<<<<
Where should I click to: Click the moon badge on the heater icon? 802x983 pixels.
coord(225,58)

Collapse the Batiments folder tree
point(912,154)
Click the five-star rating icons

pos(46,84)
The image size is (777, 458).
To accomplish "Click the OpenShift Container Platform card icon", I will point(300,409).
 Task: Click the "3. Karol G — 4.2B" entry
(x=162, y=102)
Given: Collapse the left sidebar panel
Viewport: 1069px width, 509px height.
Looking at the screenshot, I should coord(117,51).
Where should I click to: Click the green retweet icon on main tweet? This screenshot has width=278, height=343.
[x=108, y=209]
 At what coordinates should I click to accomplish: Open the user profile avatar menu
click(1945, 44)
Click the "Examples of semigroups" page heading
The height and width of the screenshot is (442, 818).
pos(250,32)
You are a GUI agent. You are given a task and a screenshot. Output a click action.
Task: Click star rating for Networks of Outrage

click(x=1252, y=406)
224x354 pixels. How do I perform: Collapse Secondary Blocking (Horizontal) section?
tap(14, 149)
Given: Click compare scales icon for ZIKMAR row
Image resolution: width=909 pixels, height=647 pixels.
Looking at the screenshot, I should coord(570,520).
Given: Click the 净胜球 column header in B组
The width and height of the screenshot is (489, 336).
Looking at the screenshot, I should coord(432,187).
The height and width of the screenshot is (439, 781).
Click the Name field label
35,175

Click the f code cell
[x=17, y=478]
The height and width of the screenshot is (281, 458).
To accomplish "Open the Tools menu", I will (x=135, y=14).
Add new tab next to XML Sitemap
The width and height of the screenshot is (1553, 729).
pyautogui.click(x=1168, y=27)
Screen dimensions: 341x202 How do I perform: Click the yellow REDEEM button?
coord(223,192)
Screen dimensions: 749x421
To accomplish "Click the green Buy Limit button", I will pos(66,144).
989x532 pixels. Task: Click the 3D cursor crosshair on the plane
>>>>
[What to do]
May I have exactly the lines from the one containing "Click the Name field label" through the last line of the data, both included?

[Written answer]
Click the Name field label
35,175

Click the f code cell
[x=17, y=478]
The height and width of the screenshot is (281, 458).
To accomplish "Open the Tools menu", I will (x=135, y=14).
Add new tab next to XML Sitemap
The width and height of the screenshot is (1553, 729).
pyautogui.click(x=1168, y=27)
Screen dimensions: 341x202 How do I perform: Click the yellow REDEEM button?
coord(223,192)
Screen dimensions: 749x421
To accomplish "Click the green Buy Limit button", I will pos(66,144).
989x532 pixels. Task: Click the 3D cursor crosshair on the plane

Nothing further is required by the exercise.